Fast Operations

The mlx.core.fast module provides highly optimized implementations of common operations used in deep learning models. These functions are specifically tuned for performance and should be used instead of manual implementations when available.

Overview

Fast operations include optimized implementations of normalization layers, attention mechanisms, and positional encodings that are commonly used in transformer models.

Functions

rms_norm

mlx.core.fast.rms_norm(
    x: array,
    weight: array,
    eps: float = 1e-5
) -> array

Root Mean Square Layer Normalization. RMS normalization normalizes the input using the root mean square, which is faster than standard layer normalization as it doesn’t compute the mean. Parameters:

x (array): Input array to normalize
weight (array): Learnable scale parameter
eps (float): Small constant for numerical stability. Default: 1e-5

Returns:

Normalized array with the same shape as input

Example:

import mlx.core as mx
import mlx.core.fast as fast

# Input tensor
x = mx.random.normal((2, 10, 512))

---

PROBLEM A
Please rewrite the paragraph of the fast operations documentation that begins "The mlx.core.fast module provides" as a short bulleted list, keeping its main facts.

---

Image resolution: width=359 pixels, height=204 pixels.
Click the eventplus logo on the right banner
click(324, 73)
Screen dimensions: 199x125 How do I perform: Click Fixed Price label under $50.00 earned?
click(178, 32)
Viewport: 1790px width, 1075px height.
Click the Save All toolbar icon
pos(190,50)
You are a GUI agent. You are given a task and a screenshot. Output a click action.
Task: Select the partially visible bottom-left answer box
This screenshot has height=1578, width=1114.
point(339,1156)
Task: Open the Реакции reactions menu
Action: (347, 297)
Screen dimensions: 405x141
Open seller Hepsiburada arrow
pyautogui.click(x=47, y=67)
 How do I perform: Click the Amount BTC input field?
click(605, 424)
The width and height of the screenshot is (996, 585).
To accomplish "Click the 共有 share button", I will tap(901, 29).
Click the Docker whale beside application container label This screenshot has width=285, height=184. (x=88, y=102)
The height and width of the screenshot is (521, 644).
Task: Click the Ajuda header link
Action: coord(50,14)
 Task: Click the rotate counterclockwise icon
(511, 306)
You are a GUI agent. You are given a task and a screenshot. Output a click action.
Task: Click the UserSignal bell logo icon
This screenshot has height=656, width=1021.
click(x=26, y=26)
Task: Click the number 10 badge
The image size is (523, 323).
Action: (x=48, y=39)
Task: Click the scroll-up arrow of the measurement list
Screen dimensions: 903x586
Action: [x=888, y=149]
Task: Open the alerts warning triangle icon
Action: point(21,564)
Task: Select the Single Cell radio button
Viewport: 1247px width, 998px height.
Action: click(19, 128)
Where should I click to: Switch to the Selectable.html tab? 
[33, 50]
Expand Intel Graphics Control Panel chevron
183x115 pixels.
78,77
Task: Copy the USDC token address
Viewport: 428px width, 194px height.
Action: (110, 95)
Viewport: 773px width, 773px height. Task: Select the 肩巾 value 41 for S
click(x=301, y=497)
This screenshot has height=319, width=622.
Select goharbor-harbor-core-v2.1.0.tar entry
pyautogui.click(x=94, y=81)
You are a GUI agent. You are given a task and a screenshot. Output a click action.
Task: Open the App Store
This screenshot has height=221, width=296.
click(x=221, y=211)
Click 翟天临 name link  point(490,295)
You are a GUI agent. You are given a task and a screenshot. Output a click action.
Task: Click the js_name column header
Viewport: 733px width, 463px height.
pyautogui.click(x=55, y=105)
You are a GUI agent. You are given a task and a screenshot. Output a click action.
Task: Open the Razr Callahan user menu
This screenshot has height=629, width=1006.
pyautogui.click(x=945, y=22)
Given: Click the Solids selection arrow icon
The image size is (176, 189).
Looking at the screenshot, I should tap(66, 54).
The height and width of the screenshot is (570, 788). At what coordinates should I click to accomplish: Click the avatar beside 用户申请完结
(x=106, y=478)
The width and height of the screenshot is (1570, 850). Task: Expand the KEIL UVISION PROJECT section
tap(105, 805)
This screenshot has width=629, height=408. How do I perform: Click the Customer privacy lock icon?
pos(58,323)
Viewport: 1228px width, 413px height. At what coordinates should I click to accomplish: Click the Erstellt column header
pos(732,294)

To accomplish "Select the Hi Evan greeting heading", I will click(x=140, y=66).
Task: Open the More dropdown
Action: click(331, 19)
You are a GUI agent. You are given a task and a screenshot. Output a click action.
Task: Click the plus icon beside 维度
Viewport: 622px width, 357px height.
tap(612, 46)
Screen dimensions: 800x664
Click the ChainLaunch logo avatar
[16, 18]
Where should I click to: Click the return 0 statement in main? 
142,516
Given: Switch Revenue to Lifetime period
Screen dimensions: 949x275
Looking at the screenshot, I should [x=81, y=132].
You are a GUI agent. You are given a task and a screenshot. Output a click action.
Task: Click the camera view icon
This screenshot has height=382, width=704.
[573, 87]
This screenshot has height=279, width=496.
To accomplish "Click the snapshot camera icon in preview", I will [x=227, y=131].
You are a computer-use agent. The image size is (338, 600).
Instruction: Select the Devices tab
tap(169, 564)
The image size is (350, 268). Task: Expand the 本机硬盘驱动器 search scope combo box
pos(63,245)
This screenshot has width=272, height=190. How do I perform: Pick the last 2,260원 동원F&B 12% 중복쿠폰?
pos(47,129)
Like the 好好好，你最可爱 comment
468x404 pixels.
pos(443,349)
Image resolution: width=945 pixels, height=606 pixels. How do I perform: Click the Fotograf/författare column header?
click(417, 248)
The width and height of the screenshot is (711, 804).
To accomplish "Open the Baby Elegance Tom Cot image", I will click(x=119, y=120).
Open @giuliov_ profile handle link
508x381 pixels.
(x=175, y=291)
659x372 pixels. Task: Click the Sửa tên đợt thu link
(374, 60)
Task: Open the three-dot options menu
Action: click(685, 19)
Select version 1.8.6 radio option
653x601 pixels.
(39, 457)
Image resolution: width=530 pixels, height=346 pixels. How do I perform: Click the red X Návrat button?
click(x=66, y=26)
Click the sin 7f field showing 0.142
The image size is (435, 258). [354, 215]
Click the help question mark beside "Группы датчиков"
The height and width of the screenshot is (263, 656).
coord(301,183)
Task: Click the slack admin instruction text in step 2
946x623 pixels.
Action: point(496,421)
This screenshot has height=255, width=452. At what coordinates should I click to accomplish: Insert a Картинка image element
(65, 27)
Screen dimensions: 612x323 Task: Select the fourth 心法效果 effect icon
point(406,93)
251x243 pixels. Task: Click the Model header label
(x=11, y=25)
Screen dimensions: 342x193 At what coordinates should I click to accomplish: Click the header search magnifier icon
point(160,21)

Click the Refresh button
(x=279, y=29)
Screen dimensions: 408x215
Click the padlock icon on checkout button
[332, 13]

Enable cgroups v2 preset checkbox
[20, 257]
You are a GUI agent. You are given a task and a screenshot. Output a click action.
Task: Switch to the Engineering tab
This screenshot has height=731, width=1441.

---

PROBLEM B
Rewrite the entries from their first line up to and including the line with "pos(190,50)", changing "toolbar icon" to "toolbar button" and leaving all else unchanged.

TASK SOLUTION A
- The mlx.core.fast module offers highly optimized implementations of operations common in deep learning models.
- These functions are specifically tuned for performance.
- When available, they should be used instead of manual implementations.

TASK SOLUTION B
Image resolution: width=359 pixels, height=204 pixels.
Click the eventplus logo on the right banner
click(324, 73)
Screen dimensions: 199x125 How do I perform: Click Fixed Price label under $50.00 earned?
click(178, 32)
Viewport: 1790px width, 1075px height.
Click the Save All toolbar button
pos(190,50)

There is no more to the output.